Rally in Facebook Should Continue

The coronavirus pandemic has been a boon to social media, streaming, and online shopping companies. As government around the world recommends social distancing and people reduce unnecessary travel, they spend more time at home consuming social media and streaming content. More people also shop their daily necessities online.

One of the beneficiaries of the Covid-19 outbreak is Facebook (ticker: FB). Late last month, the social media powerhouse introduced a new Facebook Shops which will compete directly with Amazon. It’s a mobile-first shopping platform where businesses can create an online store on Facebook and Instagram for free. Facebook Shops will allow businesses to create a mobile version of their e-commerce sites directly on Facebook and other related family of services. The push to the e-commerce comes at the perfect time as retailers around the world are struggling due to the coronavirus pandemic. This push can help expand the advertising business and help Facebook compete within the booming e-commerce along companies like Amazon.

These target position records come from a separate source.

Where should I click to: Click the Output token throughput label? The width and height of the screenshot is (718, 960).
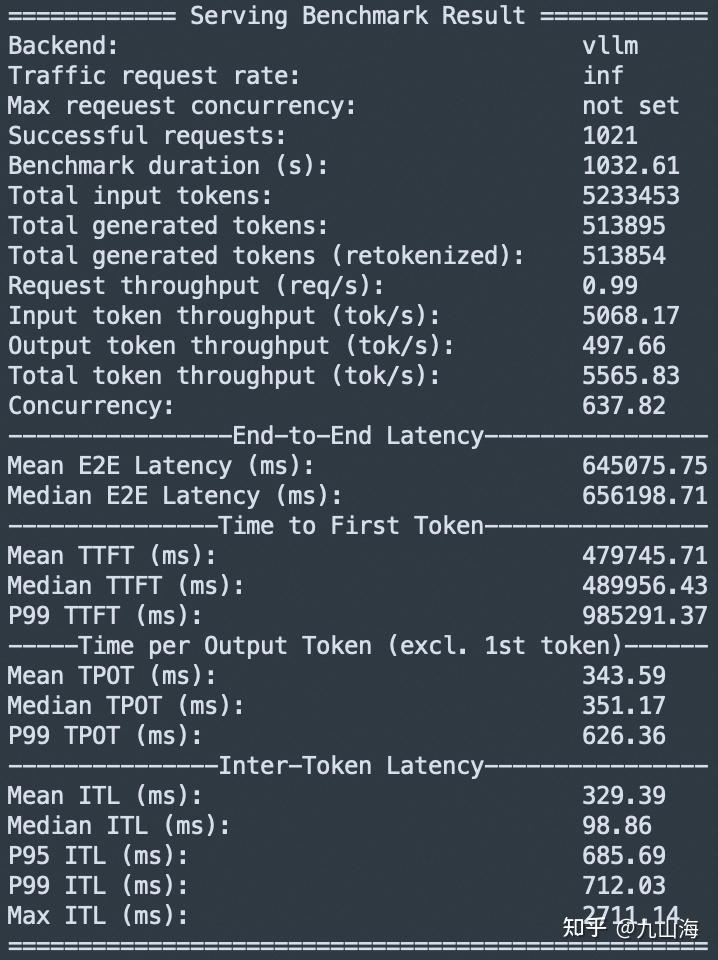[231, 346]
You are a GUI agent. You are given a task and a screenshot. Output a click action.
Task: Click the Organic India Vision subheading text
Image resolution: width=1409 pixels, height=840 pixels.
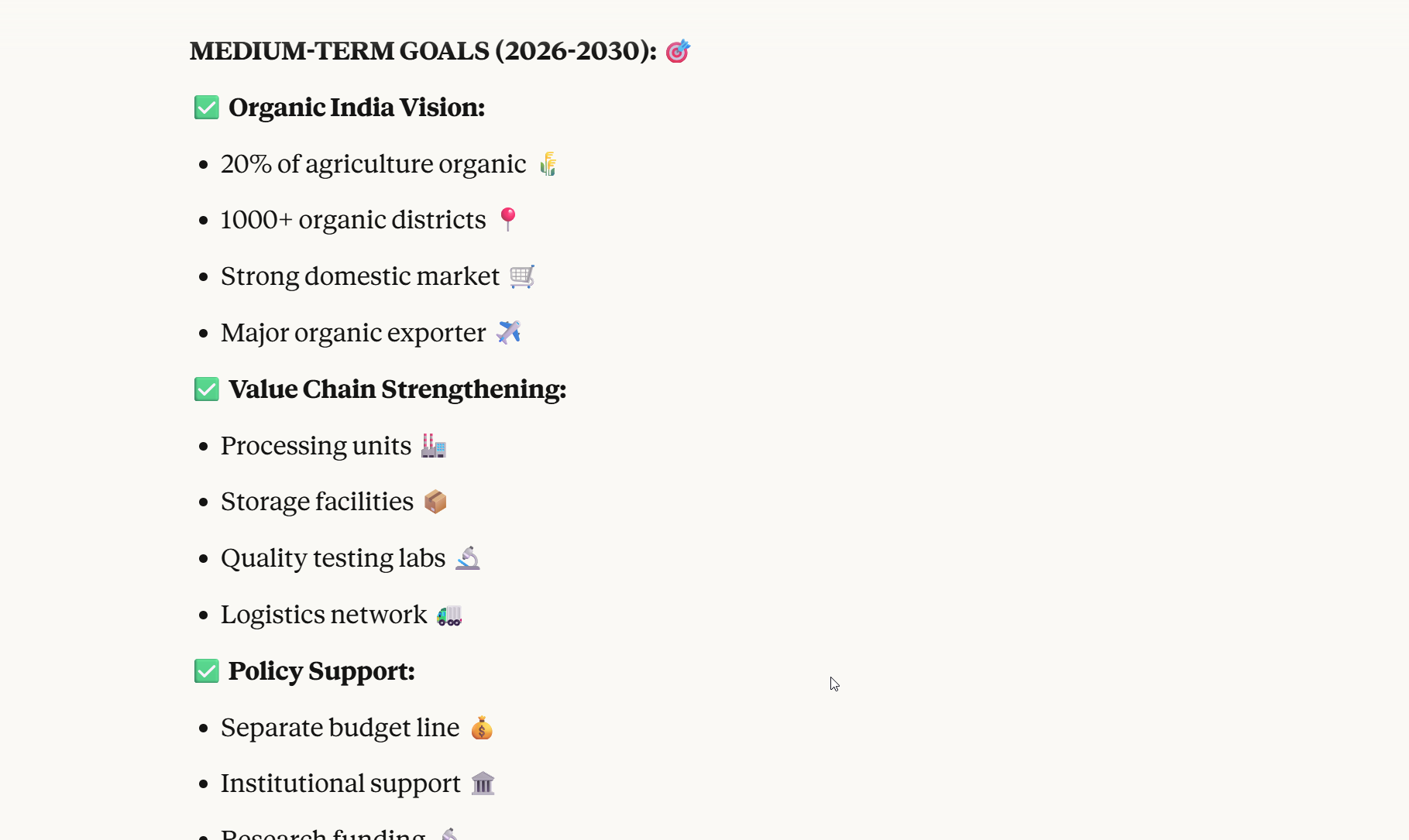point(356,108)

Facebook (FB) Weekly Elliott Wave Chart

Facebook Weekly Elliott Wave

The selloff in Facebook due to coronavirus in March earlier this year failed to break below the December 17, 2018 low. Since then, it has recovered and made a new all-time high. The weekly Elliott Wave chart above suggests that the move higher is within wave (V) from 12.17.2018 low. Alternatively, the selloff to 12.17.2018 low can be wave (II) and now the stock is in wave III. Either way, it’s looking for further upside.

Cycle from 12.17.2018 low now has reached 100% at 229, but unless it’s a Flat from wave (III), then the stock should continue to rally. At minimum, we should be able to see 5 waves up from 12.17.2018 low to end wave (V). At present, only 3 waves up can clearly be seen. Furthermore, wave III usually can extend higher to 161.8% Fibonacci extension which comes at 301.